▸ **Work to complete**
Reproduce every line of the data below word for word, leaving out the pictures.
--- start of Information given ---
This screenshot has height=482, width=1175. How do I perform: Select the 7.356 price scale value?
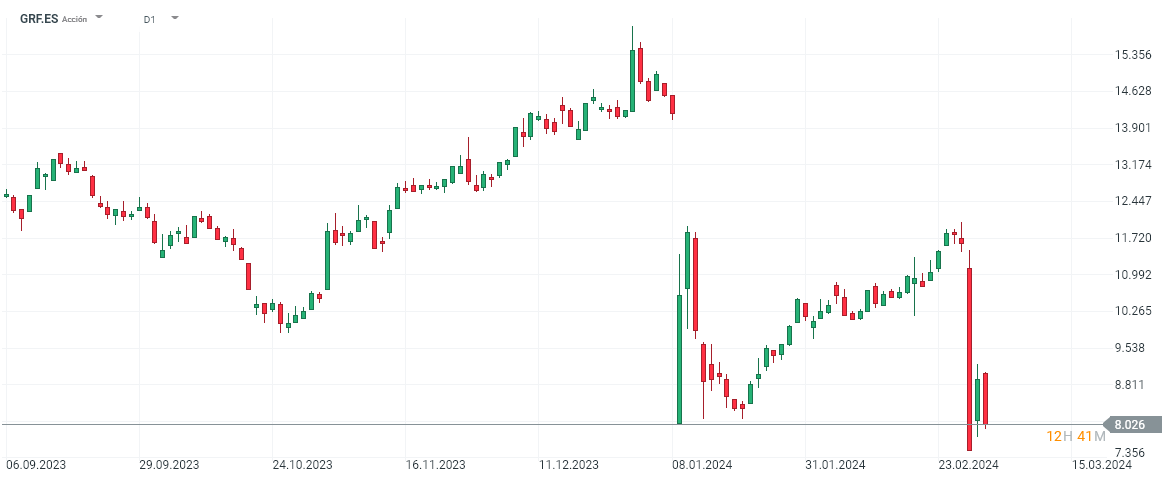click(1132, 453)
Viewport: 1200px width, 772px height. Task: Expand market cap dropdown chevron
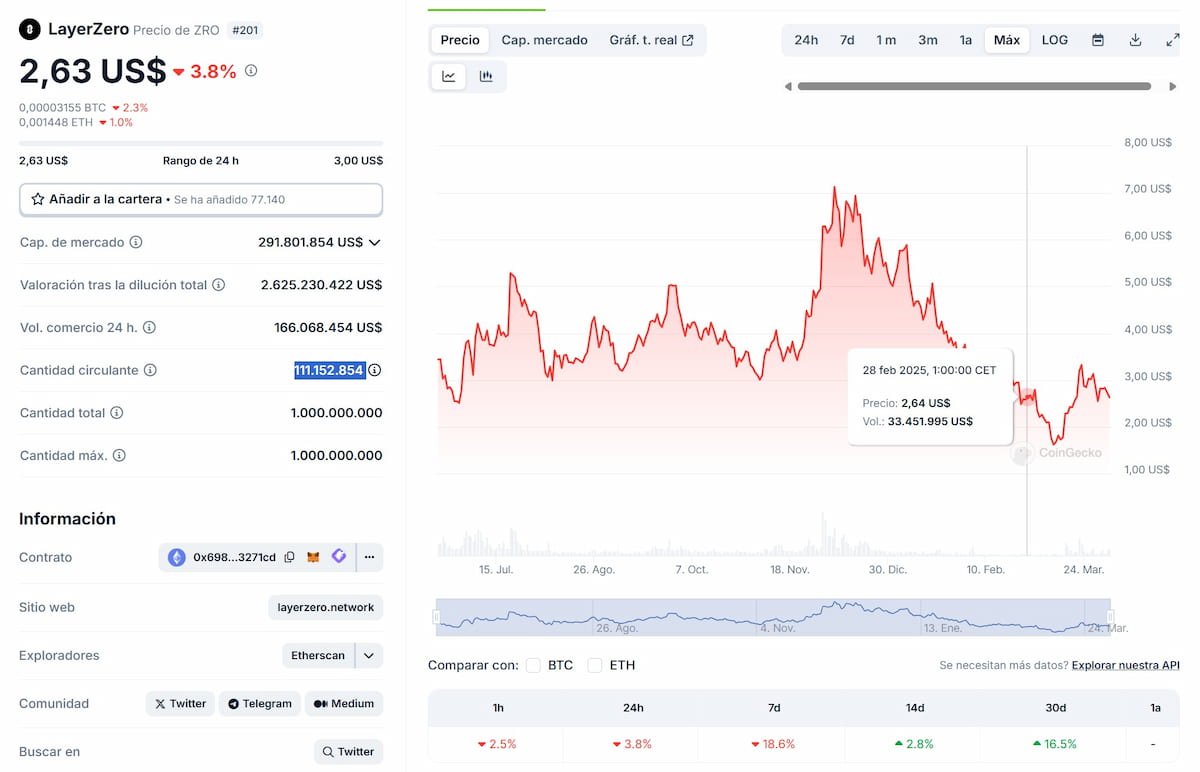(x=375, y=242)
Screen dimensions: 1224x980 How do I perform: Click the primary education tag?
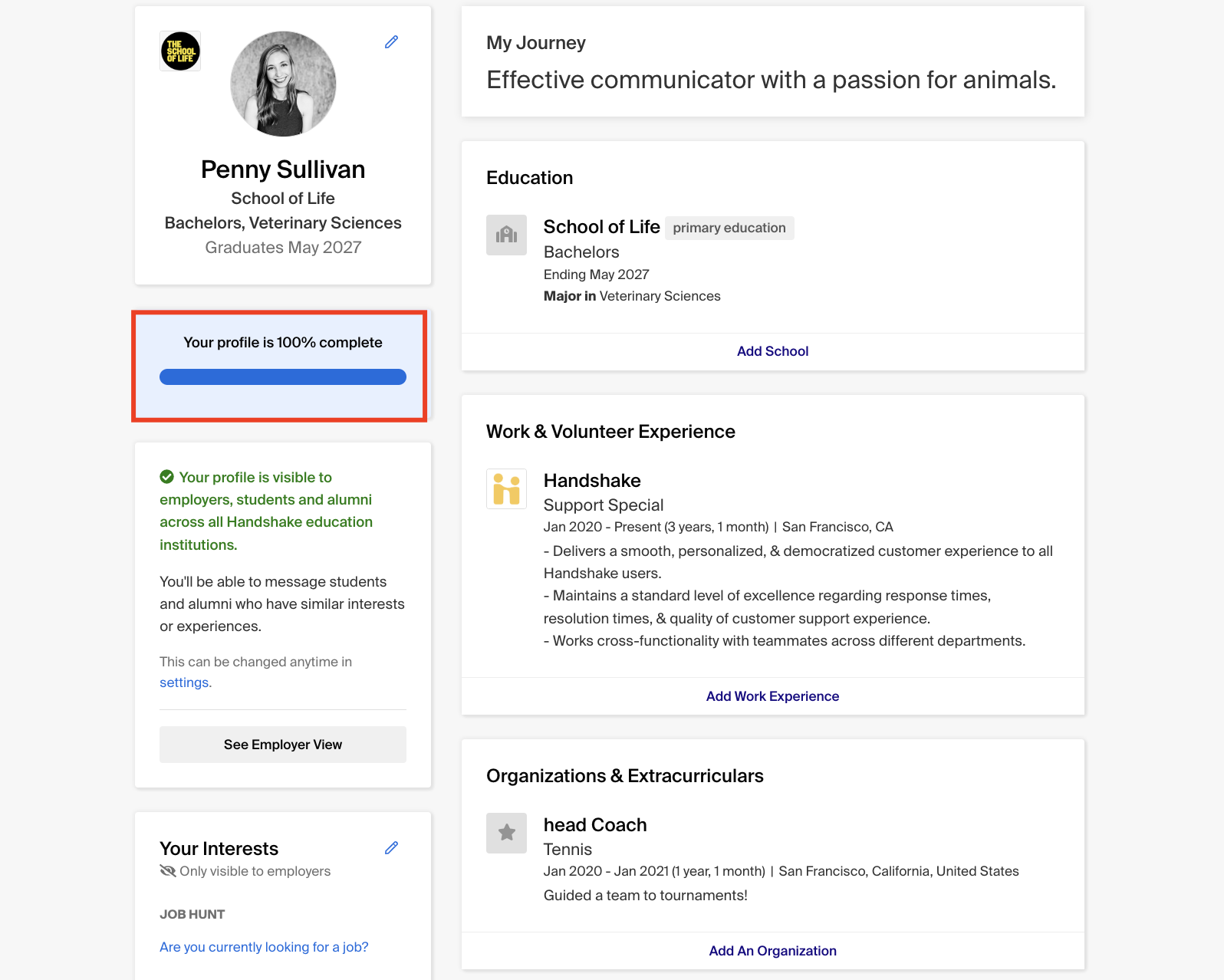(729, 228)
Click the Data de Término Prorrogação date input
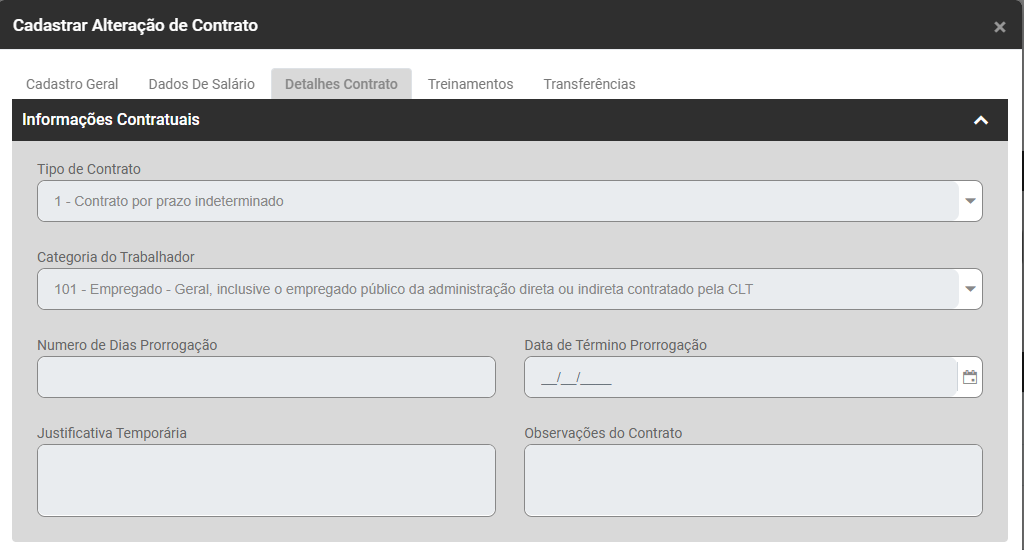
--- end of Information given ---
▸ **Answer for the task**
This screenshot has height=482, width=1175. How do I perform: Select the 7.356 price scale value?
click(1132, 453)
Viewport: 1200px width, 772px height. Task: Expand market cap dropdown chevron
(x=375, y=242)
Screen dimensions: 1224x980 How do I perform: Click the primary education tag?
(729, 228)
Click the Data de Término Prorrogação date input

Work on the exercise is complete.